A Tale from Pete the Cat

It arrived on a Tuesday, a day already fraught with the existential dread of the vacuum cleaner's eventual emergence. The human called it a "Judy Clock," which I found insulting. I am Pete. I have no interest in the affairs of this Judy. She placed the contraption on the floor, propped up on a flimsy black stand, and demonstrated its single, perplexing trick. She would push the long blue arm, and with a series of soft, internal clicks, the short red arm would creep forward. She did this several times, pointing the arms at the number six and declaring, "This is dinner time, Pete!" before serving my meal. A fascinating, if flawed, correlation. I waited until the house fell into the deep silence of 3 a.m., my preferred hour for scientific inquiry. I approached the disc. It was an altar to a false god, Time, and my human was its witless priestess. If she could summon dinner by pointing these plastic appendages at a number, then surely a being of my superior intellect could do the same, and on my own schedule. I would not be a slave to her arbitrary "6." I envisioned a world where dinner was at 4, and 5, and then 5:30. A glorious future. With the careful precision of a diamond cutter, I used my nose to nudge the blue arm. *Click*. It moved. The red arm twitched. I batted the blue arm again, sending it spinning around the dial. It was liberating. I was no longer observing time; I was commanding it. I spun it past the 12, the 3, the 6, a blur of blue ambition. I settled the arms near the 7, a respectable time for a second, post-midnight dinner. Then, I sat back on my haunches, puffed out my white chest, and waited for the universe to obey my command. Of course, no food appeared. The kibble dish remained a desolate ceramic wasteland. The machine had lied.

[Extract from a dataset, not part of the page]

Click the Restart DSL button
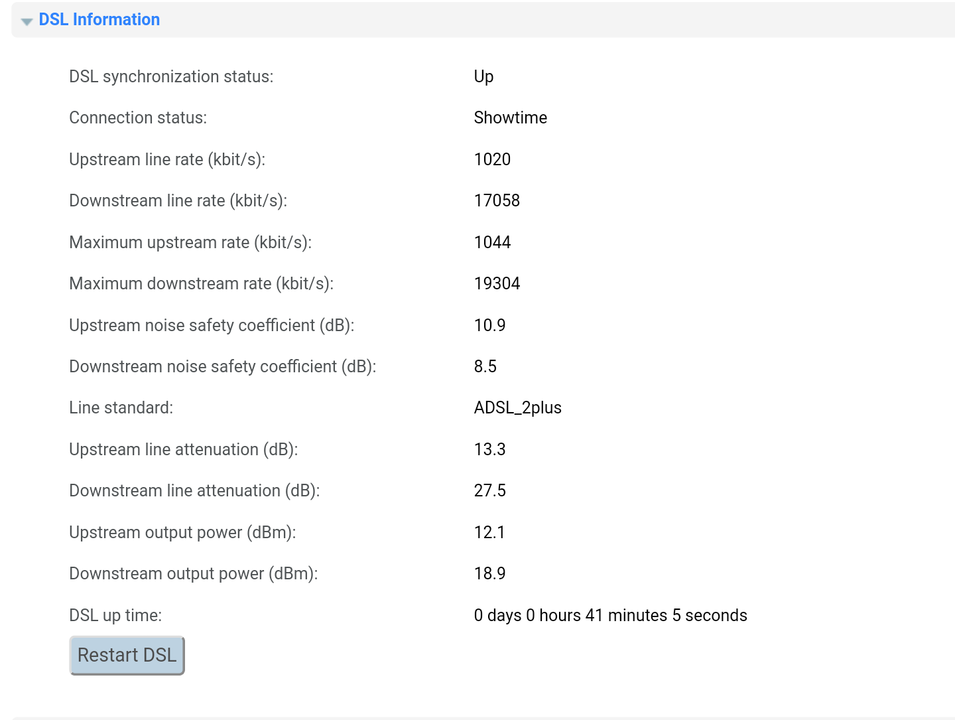 (x=127, y=655)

It was not a control panel for reality, but a hollow mockery. The clicks were not the gears of destiny, but the cheap groans of plastic on plastic. My disappointment was a vast, empty chasm. I gave the clock a final, disgusted shove. It toppled over with a pathetic clatter, its little black stand flying free. The stand, I will admit, skittered beautifully across the hardwood floor. The clock itself is a fraud, a monument to failed ambition. The stand, however... the stand may be worthy of further investigation. Under the sofa, perhaps.